Here is an article on Reganomics. https://www.cato.org/sites/cato.org/files/pubs/pdf/pa261.pdf
https://www.cato.org/sites/cato.org/files/pubs/pdf/pa261.pdf
Pouring concentrated sugar down someone’s throat will give them an energy boost, but there will be consequences if you do too much.
That was Reagan’s policies. Most of the “wealth” generated only existed on paper.
Take GE as an example. They used to have a bunch of factories and products that they made in those factories. Then the 80s hit and Jack Welch took over as CEO. He scrapped the factories and had GE start outsourcing, well, everything. He also used the GE financial department as an illegal bank.
Anyway, the stock price went through the roof, because GE could always claim that they were making all sorts of profit with no expenses… except the truth was that they were basically just an unregulated bank with some product branding deals.
They’ve gone bankrupt a few times now.
That’s how most of the Reaganomics worked. Paper profits as the real wealth went into the hands of the super rich.
That is such a strange and illogical take on things.
GE problems predate Regan. It was bad management.
Here is an another more logical take that more consistent with other experts.
https://www.gatesnotes.com/Lights-Out#:~:text=GE’s fall is not the,from J.P. Morgan’s namesake bank).
If you can cite Regan as the failure of GM I’d love to see it. I’ve never seen anyone try to make that link before.
The bad management was Jack Welch, and his bullshit was only possible due to Reagan loosening regulations on businesses.
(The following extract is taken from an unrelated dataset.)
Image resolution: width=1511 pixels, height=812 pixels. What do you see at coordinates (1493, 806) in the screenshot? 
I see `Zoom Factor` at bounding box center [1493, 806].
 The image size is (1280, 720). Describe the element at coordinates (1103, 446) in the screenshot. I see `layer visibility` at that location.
“legendary CEO” my ass. Dude was a fucking disaster.
You have a cite for that as that does again every expert in the field.
So I like to see where you’re getting this data. Since jack was brought In to save the company. It’s really strange to blame him for saving the company.
https://www.npr.org/2022/06/01/1101505691/short-term-profits-and-long-term-consequences-did-jack-welch-break-capitalism
Strange? Accurate.
He took a healthy company that turned a consistent profit in to a house of cards built on lies. It blew up the stock price for a decade or two before the cracks began to show.
Jack Welch was 100% about short term profit at the expense of long term stability.
His stack ranking fucked over thousands at GE alone, and countless more at all the companies who followed suit. It was and still is a brain-dead policy.
The list goes on, but it all boils down to taking an innovative company and turning it into an unregulated bank, an unregulated bank that was at the heart of the 2008 subprime mortgage crisis.
Did you ignore the previous article which shows the issues predate jack and jack is the one who saved the company?
I’m no fan of jack for many reasons but had he not been the ceo, there would have been no Ge today
Yes, because that article was garbage that had its lips firmly glued to Jack Welshes taint.
GE has a 7% rise in profits from 1979 into 1980. And spoiler, there is no GE today. It’s been broken up after it was pulled from the S&P due to massive financial fraud and bankruptcy, all due to following Jack Welsh’s management style.